Location
- Country: Chile

Highway system
- Highways in Chile;

= Chile Route 5 =

Highway in Chile

Chile Highway 5 or Route 5 known locally as Ruta 5 is Chile's longest route, 3364 km. It is part of the Pan-American Highway.

==Stretch==
It runs from the Peruvian border connecting with Peru Highway 1 19 km north of Arica to Puerto Montt where it connects by ferry to the island of Chiloé. It passes through Santiago, the country's capital, where it is called Autopista Central.

==Highway grade==
From the north border with Peru to north of Caldera, Ruta 5 is a two lane paved road with a speed limit of 100 km/h. From Caldera to Pargua, the road was upgraded to a 4-lane freeway with 120 km/h as speed limit, 20% faster than Chile's common 100 km/h maximum speed limit. The freeway ends in Pargua, but it divides into two routes, one crossing the Chacao Channel that separates Chiloé from the continent, reaching its end in Quellón, and another route named Carretera Austral (Spanish for Southern Highway) that was opened in the 1980s. The southern part of Ruta 5 crosses long extensions of native woods and important cities.

==Freeway grade==
South of Caldera to Pargua (1956 km) it is a 4-lane divided highway and toll road for the most part. It is Chile's longest freeway.
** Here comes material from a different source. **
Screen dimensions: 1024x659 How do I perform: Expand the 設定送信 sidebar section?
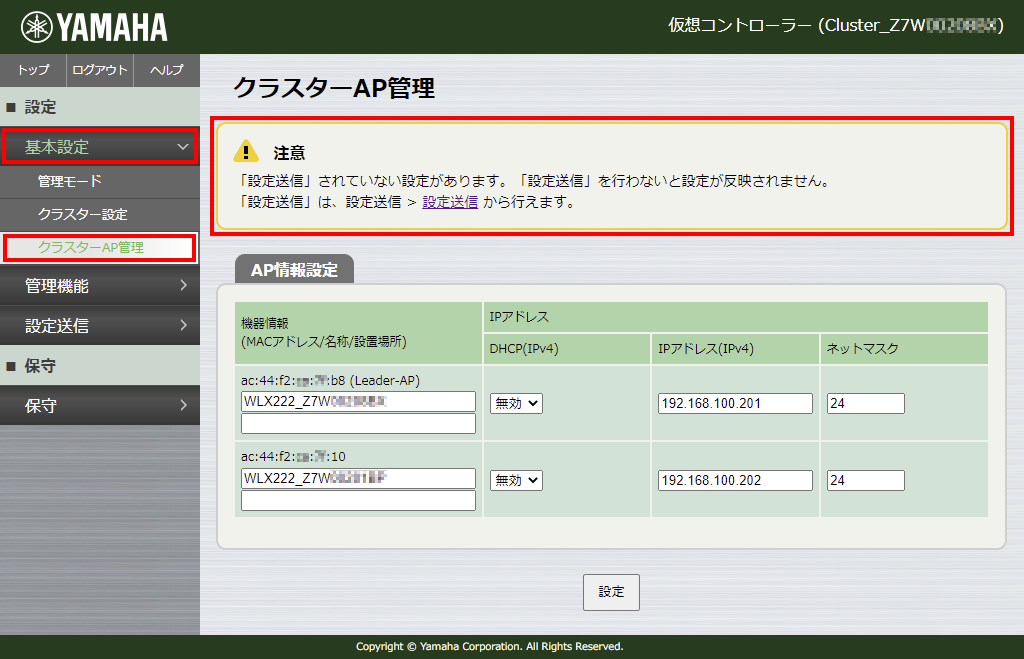click(99, 326)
The speed limit on the freeway is 120 km/h and as of May 2007 drivers must travel with their lights on at all times.

==Tunnels==
Four tunnels are part of Route 5, namely El Melón, La Calavera I, La Calavera II and Angostura, which have lengths of 2543 m, 298 m, 298 m, 341 m respectively. Each one of them carries two lanes of traffic, except El Melón Tunnel, the only tunnel that carries a lane in each direction.